Seorang Anshar memerdekakan lima atau enam orang budak sebelum matinya, padahal ia tidak punya harta lain selain itu. Ia meninggalkan anak-anak kecil. Nabi saw pernah berkata kepada sahabatnya: ‘Sekiranya kalian memberitahukan kepadaku keadaan dia, aku tidak akan membiarkan kalian menguburkannya di pekuburan muslimin. Ia menelantarkan anak-anak kecil dan membiarkan mereka mengemis kepada orang lain.’ Kemudian Imam berkata: ‘Ayahku menyampaikan kepadaku dari Nabi saw bahwa ia bersabda; Mulailah dari tanggunganmu yang paling dekat, kemudian yang paling dekat, dan seterusnya!’

Kemudian, inilah yang difirmankan dalam Al-Quran, yang menolak argumentasi kalian dan diwajibkan kepada kalian oleh Tuhan yang Maha Mulia dan Maha Bijaksana; Dan orang-orang yang apabila membelanjakan hartanya, mereka tidak berlebih-lebihan dan tidak pula kikir, dan adalah (pembelanjaan itu) di tengah-tengah antara yang demikian.” (QS. Al-Furqan; 67). Tidakkah kalian perhatikan bahwa Allah mengecam orang yang berlebih-lebihan dalam menginfakkan hartanya? Pada ayat lain Allah swt berfirman, “Sesungguhnya Ia tidak menyukai orang yang berlebih-lebihan” (QS. Al-An’am; 141, QS. Al-A’raf; 31). Tuhan melarang mereka berlebihan dan melarang mereka kikir. Yang benar itu ialah yang berada di tengah-tengah. Seseorang tidak boleh memberikan seluruh hartanya, lalu setelah itu, ia berdoa agar Tuhan memberinya rezeki. Doa seperti itu tidak akan dikabulkan.

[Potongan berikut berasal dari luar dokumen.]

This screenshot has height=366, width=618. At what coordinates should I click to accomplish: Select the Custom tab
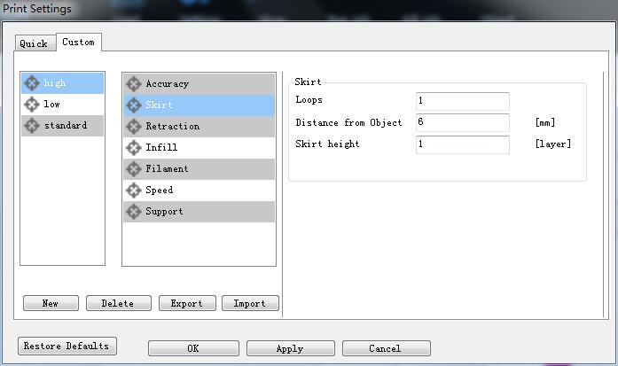click(x=78, y=43)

Rasulullah saw bersabda: Ada beberapa kelompok dari umatku yang doanya tidak akan dikabulkan; Doa seorang anak yang disampaikan untuk mencelakakan orang tuanya, doa seseorang untuk mencelakakan pengutangnya padahal ketika ia membuat transaksi tidak ada saksi, doa seorang lelaki untuk mencelakakan isterinya padahal Allah sudah menyerahkan tanggungjawab memelihara isteri itu di tangannya, dan doa seseorang yang duduk di rumah lalu ia tidak henti-hentinya bermohon: ‘Tuhanku berilah rezeki padaku’; kemudian ia tidak keluar rumah untuk mencari rezeki. Allah swt akan berkata kepadanya: ‘Wahai hamba-Ku, bukankah Aku sudah memberi jalan bagimu untuk mencari rezeki dan berusaha di bumi dengan modal tubuhmu yang sehat? Supaya kamu tidak bergantung pada orang lain. Jika Aku kehendaki, Aku akan memberi rezeki. Jika Aku kehendaki, Aku batasi rezeki kamu. Dan alasanmu Aku terima.’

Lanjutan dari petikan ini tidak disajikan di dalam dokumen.